A Page object corresponds to a page on the wiki. It can used to get the page text, get information about the page, or take actions on the page such as editing and deletion. Page objects are hashable and can be compared. They're considered to be equal if the wiki objects are equal and they have the same title, or if the title isn't set, the same pageid.

Constructor

Page has 8 constructor parameters, 1 of which is required.

  • site - A Wiki object (required)
  • title - The title of the page. Default: None
  • check - Whether or not to do API queries to set basic information about the page. Default: True
  • followRedir - Whether or not to follow redirects when doing the checks. Default: True
  • section - The name of a section on the page. See the note below about sections. Default: None
  • sectionnumber - The number of a section on the page. See the note below about sections. Default: None
  • pageid - The pageid value of the page
  • namespace - The namespace number of the page.

####Parameter combinations Certain parameters used in combination with others can cause unexpected behavior.

  • The namespace number should not be set if the namespace is already in the title. If a namespace number is given, it will assume the title does not contain a namespace prefix.
  • Either title or pageid must be set.
  • Do not set both the pageid and the title, unless you are absolutely sure both are correct. if check is True and they don't correspond to the same page, the pageid value will override the title. If check is False, the behavior may be unexpected.
  • Only 1 method should be used for setting the section. sectionnumber will override section, which will override an anchor in the title.
  • Even if check is False, followRedir still sets an instance variable that will be checked if setPageInfo() is ever called on the object.
  • Even if check is False, section name validation (which does an API query) will still be done

####Notes on sections

  • In addition to the section and sectionnumber parameters, a section can also be set by an anchor in the title (a '#' followed by the section name). The anchor will be stripped and used as the section name.
  • If a section is set, only getWikiText and edit apply to the section. All other functions apply to the entire page.
  • Validation is done on section names, but not on numbers.

Methods

setPageInfo

setPageInfo()

Gets basic information about the page, like the pageid and whether it exists. Also resolves redirects if followRedir was set to True during construction. Returns the Page object.
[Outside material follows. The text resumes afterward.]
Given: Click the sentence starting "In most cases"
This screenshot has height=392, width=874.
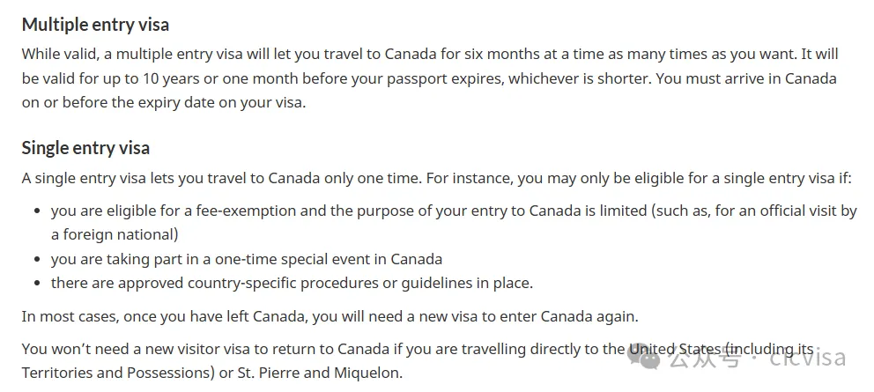Looking at the screenshot, I should click(x=330, y=315).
This is called automatically from the constructor if check was set to True and it may be called by other functions if they need the information.

setNamespace

setNamespace(newns, recheck=True)

Change the namespace of the page. newns should be an integer or a Namespace. recheck will call setPageInfo() again with the new namespace. Setting recheck to False is not recommended. Returns the new namespace number.

setSection

setSection(section=None, number=None)

Set a section on the page using either a section name (section) or number. See the [notes on sections](#notes on sections).

canHaveSubpages

canHaveSubpages()

Whether or not a subpage can be made for the current page. This is based on which namespace it's in and the settings of the wiki.

isRedir

isRedir()

Whether or not the current page is a redirect.

isTalk

isTalk()

Whether the current page is in a talk (odd-numbered) namespace.

toggleTalk

toggleTalk(check=True, followRedir=True)

If the current page is a talk page, it returns a new Page object for the corresponding non-talk page. If the current page is a non-talk page, it returns a new Page object for the corresponding talk page. This differs from setNamespace in that it does not change the Page object it's called on. check and followRedir have the same meanings as in the Constructor.

getWikiText

getWikiText(expandtemplates=False, force=False)

Get the wikitext for the Page (or section, if set). If expandtemplates is True, templates in the text will be fully expanded. After calling this function, the text will be cached in the object. Set force to True to override the cache and get it from the server again.

getLinks

getLinks(force=False)

Returns a list of internal links on the page. After calling this function, the links will be cached in the object. Set force to True to override the cache and get them from the server again.

getProtection

getProtection(force=False)

Returns the current protection status of the page. After calling this function, the status will be cached in the object. Set force to True to override the cache and get it from the server again. The output is a dictionary like:

{'edit': {'cascading': False,
          'expiry': datetime.datetime(2015, 1, 1, 0, 53, 4),
          'level': 'sysop'},
 'move': {'cascading': False, 
          'expiry': 'infinity', 
          'level': 'sysop'}
}

Only protection levels that are actually set will be returned, so calling on an unprotected page will return an empty dict.

getTemplates

getTemplates(force=False)

Returns a list of all the templates used on the page. After calling this function, the templates will be cached in the object. Set force to True to override the cache and get them from the server again.

getCategories

getCategories(force=False)

Returns a list of all the categories the page is in. After calling this function, the categories will be cached in the object. Set force to True to override the cache and get them from the server again.

getHistory

getHistory(direction='older', content=True, limit='all')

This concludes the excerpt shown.